1. Decide you want to run, for whatever reason/s. Keep the words on the poster below in mind while you are on your way home from the fast food drive-thru and see a runner while you secretly think “I wish I was doing that today.” For all you know, 6 months ago, she’d had a baby and was regularly stuffing take-out Chinese food down her gullet wishing she could put down the chopsticks and go for a run.

* I do not recommend EVER eating Chinese food and then going for a run.

2. Buy some decent running shoes. If you get blisters, you may decide to throw in the towel after your first outing.
3. Do NOT psyche yourself out. It’s just running, or jogging, or doing intervals! This is not a competition, until you actually decide to compete.
4. Wear something you feel very comfortable in. If you try to run in pants or shorts that ride up between your thighs, you’ll regret it and it’s all you’ll think about while running. Just say no to Scootchitis!!
5. LOWER your expectations! Starting to run is not a competition nor does it mean you are training for a marathon. I’ve been running for about 2 full years and have not run more than 6 miles at a time.
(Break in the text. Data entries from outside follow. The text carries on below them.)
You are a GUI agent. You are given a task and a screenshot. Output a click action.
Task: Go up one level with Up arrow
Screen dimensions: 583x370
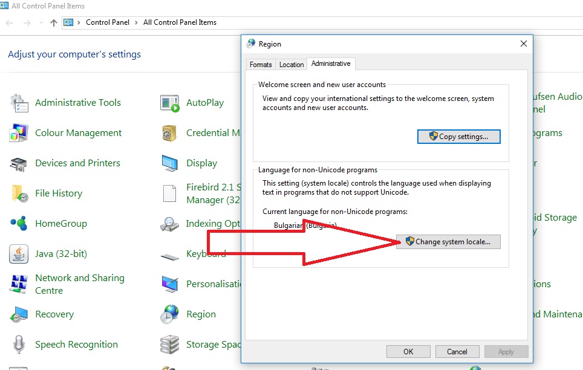54,23
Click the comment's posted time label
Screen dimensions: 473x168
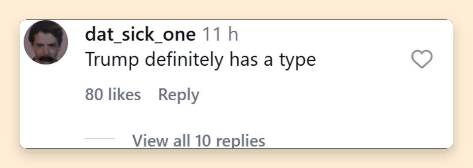click(x=220, y=35)
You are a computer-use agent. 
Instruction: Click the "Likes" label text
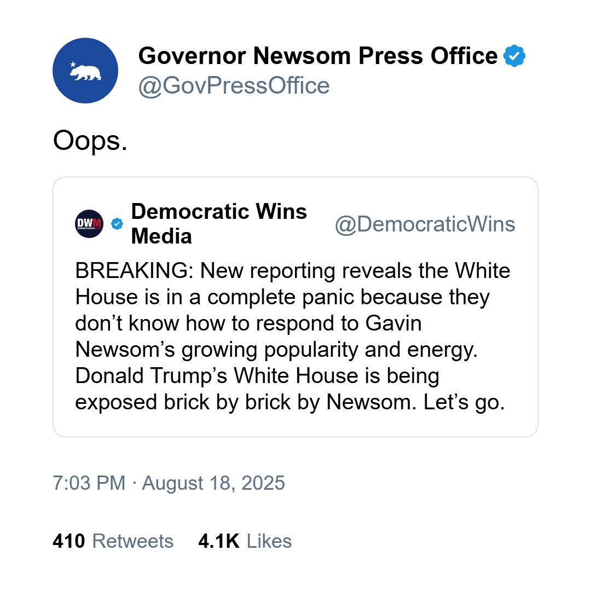[x=269, y=541]
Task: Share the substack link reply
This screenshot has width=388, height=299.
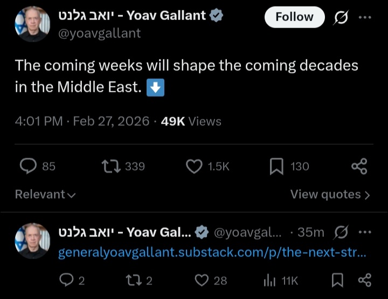Action: coord(365,280)
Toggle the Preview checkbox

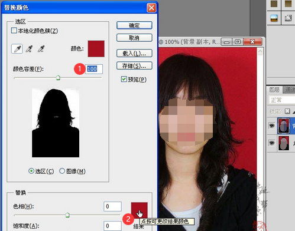click(124, 79)
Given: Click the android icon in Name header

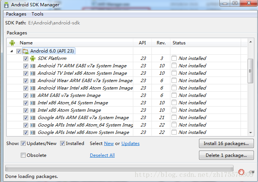Looking at the screenshot, I should pyautogui.click(x=12, y=43).
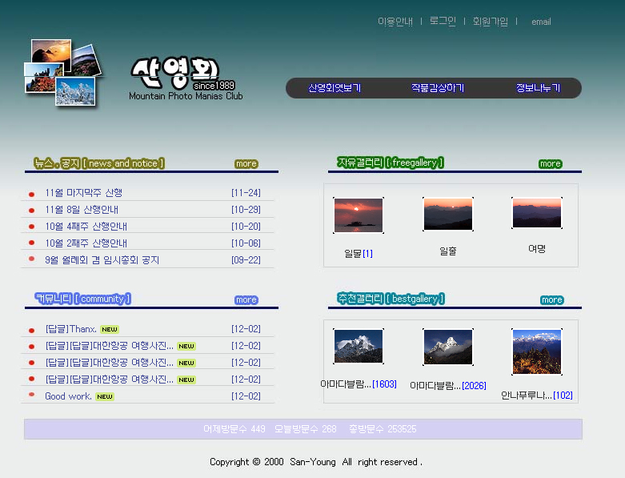Open the email link in top bar
This screenshot has width=625, height=478.
coord(541,22)
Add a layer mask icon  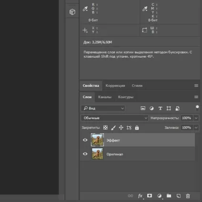tap(150, 196)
6. Avoid advertising your efforts on facebook. If it becomes a habit and you feel awesome, brag all you want because you did it! You’ll feel very proud of yourself for making a commitment to your health and well being.
7. Start easy!

My amazing chiropractor Dr. Brown suggested an interval work out. It made ALL the difference. It is how I started running and kept at it.

Here it is. It is a treadmill work-out. Using a treadmill counts. It’s an amazing training tool, so use it if you have one or join a gym. Then you have no excuse not to run on rainy days.
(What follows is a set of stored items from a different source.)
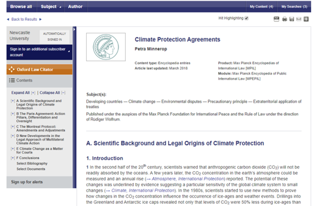This screenshot has height=206, width=314.
Task: Expand section A Scientific Background
Action: 12,100
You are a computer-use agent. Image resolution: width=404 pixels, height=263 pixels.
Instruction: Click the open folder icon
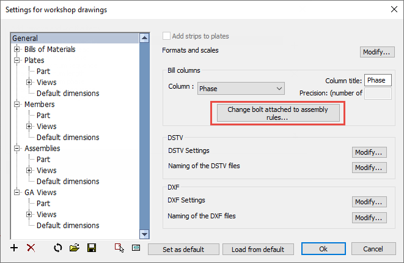coord(75,248)
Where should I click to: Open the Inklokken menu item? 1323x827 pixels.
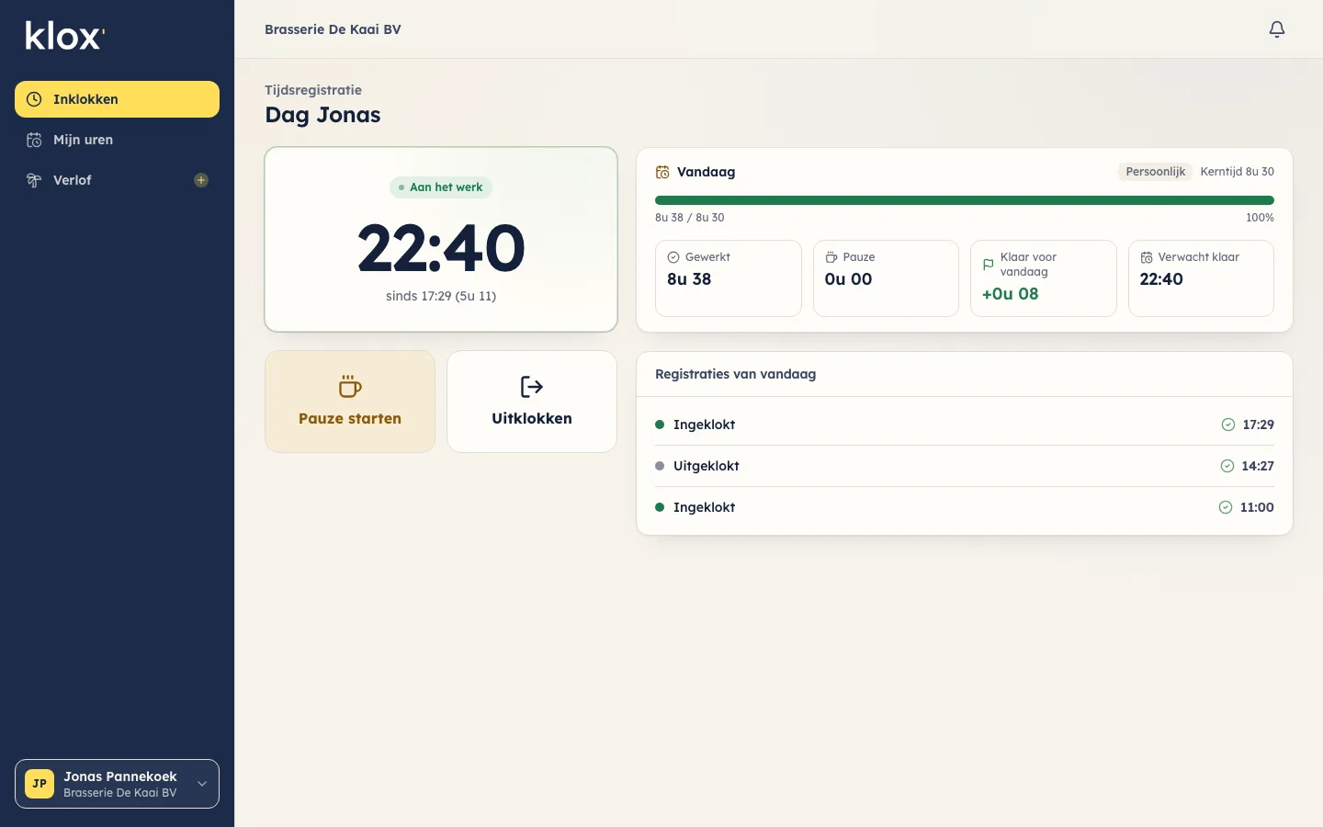point(117,99)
  • Walk 2 minutes at 3.5mph
  • Run 2 min. at 5mph
  • Walk 1 min at 3.5mph
  • Run 2 min at 5.5mph
  • Walk 1 min at 3.5mph
  • Run 2 min at 6mph
  • Walk 1 min at 3.5mph
  • Run 2 min at 6.5 mph
  • Walk 1 min at 3.5mph
  • Run 2 min at 7mph
  • Walk 1 min at 3.5mph
  • Run 2 min at 7.5mph
  • Walk 1 min at 3.5mph
  • Run 30 seconds at 8mph
  • Walk 1 at 3.5mph
  • Walk as slow as you like to cool down and then get off and get in a great stretch.

No, I could not or would not do the entire interval work out the first time, or even the third or fourth! I thought running at 8mph on the treadmill might kill me, or that my legs would fail and I’d go flying off the treadmill! But I did it, over and over, until I could do the entire work out. When I could do the whole thing, I’d do it once through and then go in reverse, faster to slower. When that became easier, I increased the running times by a minute. After a while, I’d spend 15 minutes at 5.5 mph.

That simple work-out changed the way I looked at running! And it is SO SIMPLE. Try it and please tell me how it works for you if you are just starting out.

8. Find motivation. I started after my son was born. It was a while after he was born. I needed to get out of the house and we had a membership at the YMCA. I had a goal of running a 5k in 30 minutes. Then, I quit until after I had our third baby. I did it to lose baby weight and to relieve stress. That is when I committed and started to love running even though at first I only ran two blocks at a time.

9. Not everything comes easy. Running is hard at first! What stunned me was how quickly running became easier! Another story for another time.

10. Find support. I have a small group of online friends. Some I have not met in person. We brag about our accomplishments, share sorrows, joys, recipes, and ideas. We are all on a different journey, but the thing we all want is to be healthy and happy. Do not be in the 70% that quit.